### EXCERPT TO READ
A new way to store energy - liquid air

A venture capitalist idly glancing through business plans probably wouldn’t give an energy storage business a second glance. All the glamorous companies are focused on finding cheap ways of making low cost energy. Storage is down-market, and ever so slightly dull. This will to have to change. Without cheap, robust and very large scale electricity storage, electricity grids are going to find it very difficult to cope with the unpredictability of vastly greater supplies of electricity from wind, wave or sun. HIghview Power, a UK company that has operated in what private equity calls ‘stealth mode’ for several years, went public yesterday with an intriguing proposal for a new form of energy storage – air liquefaction. The energy commentators read the press release and politely yawned. Were they right?

The economics of this technology look interesting. What is even more compelling is that you could bolt together a large plant using conventional components freely available today from a variety of major suppliers. Unlike some of the really wacky suggestions for storing energy, we pretty much know that Highview’s ideas will work.  A 350 kW pilot plant alongside the Slough power station has been through extensive testing for the last six months or so.

### WORK TASK A
In the passage on liquid air storage, why does the writer say the dull image of energy storage will have to change? Answer in one to three sentences.
### WORK TASK B
Sum up the liquid air storage passage in two sentences.
Use only the passage above.

### DATA EXCERPT
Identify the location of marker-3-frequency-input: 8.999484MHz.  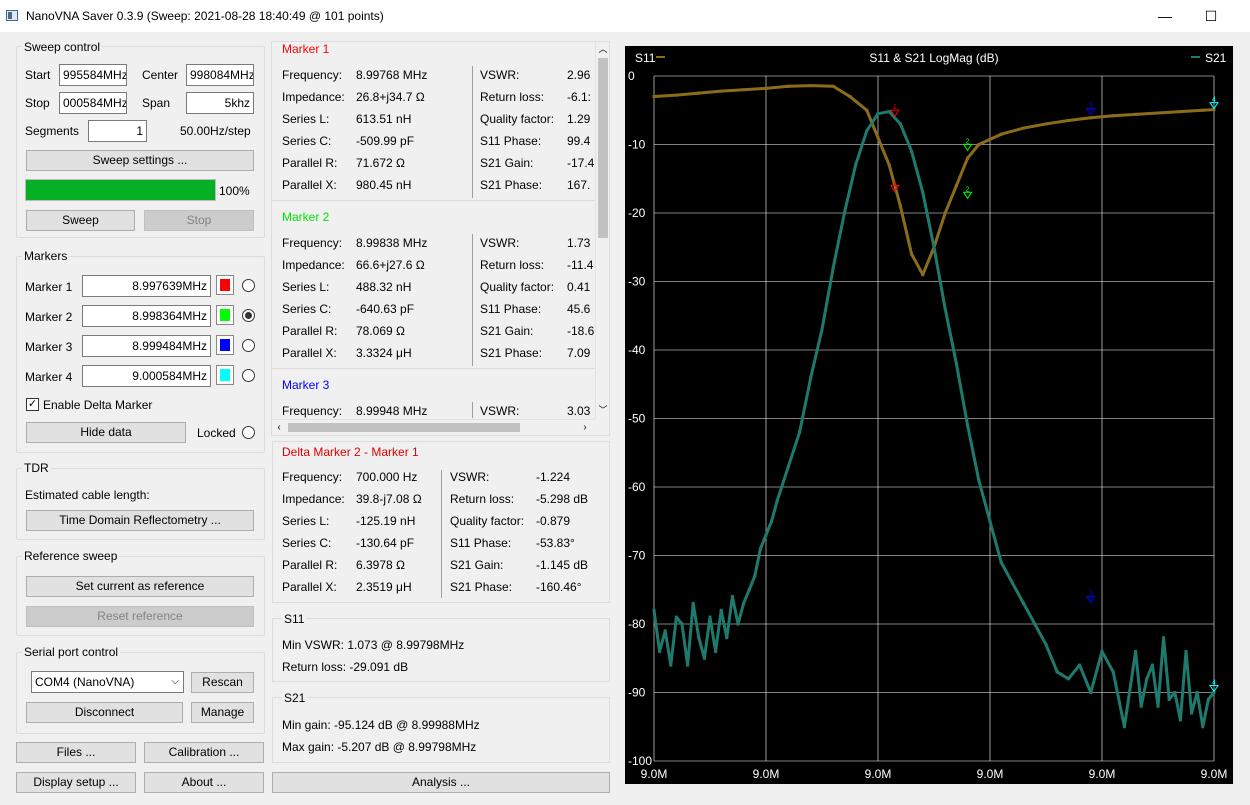
(146, 346).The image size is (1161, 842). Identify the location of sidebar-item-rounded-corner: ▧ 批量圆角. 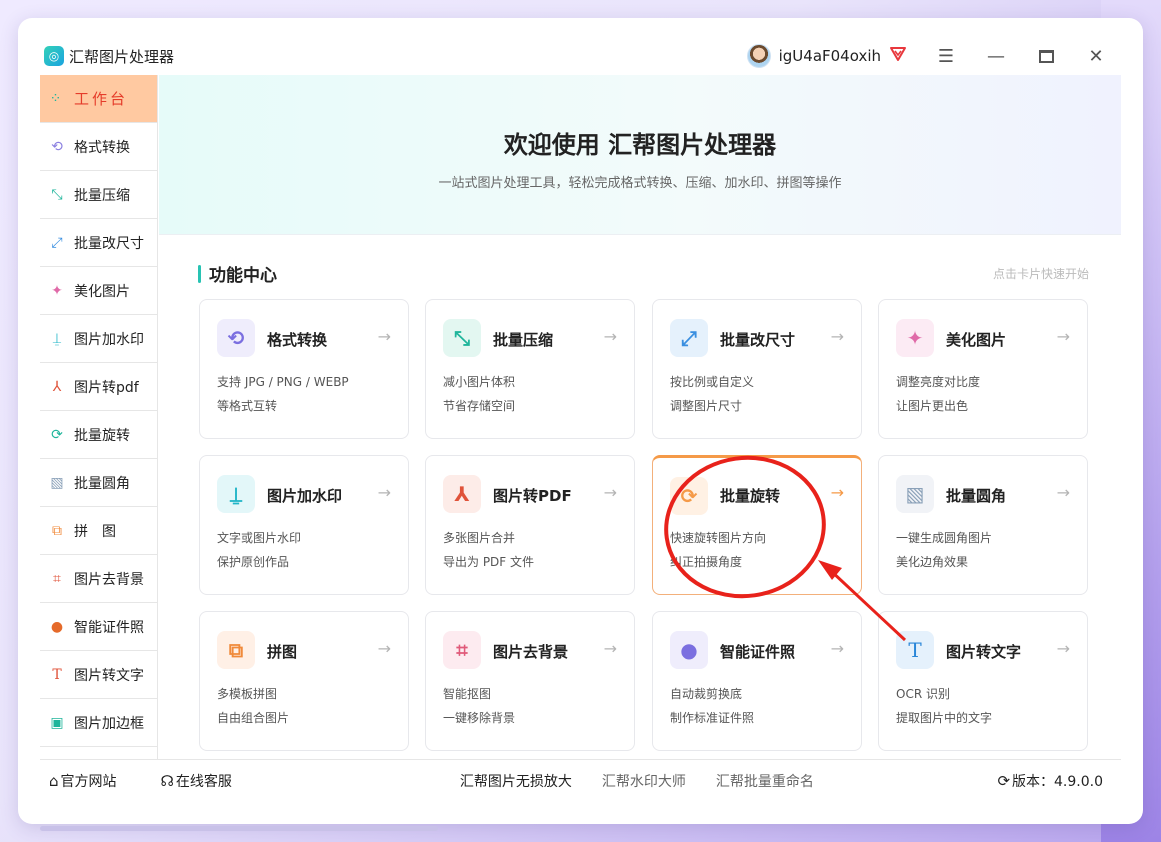
(98, 483).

### YOUR SOLUTION A
Without cheap, robust and very large scale electricity storage, grids will find it very hard to cope with the unpredictability of far greater supplies of electricity from wind, wave or sun.

### YOUR SOLUTION B
Energy storage draws little interest from investors, but the writer says that must change, since grids will struggle with unpredictable wind, wave and solar supplies without large, cheap storage. Highview Power, a UK company, has gone public with a plan to store energy by liquefying air, which can be built from conventional components and has been tested in a 350 kW pilot plant beside the Slough power station.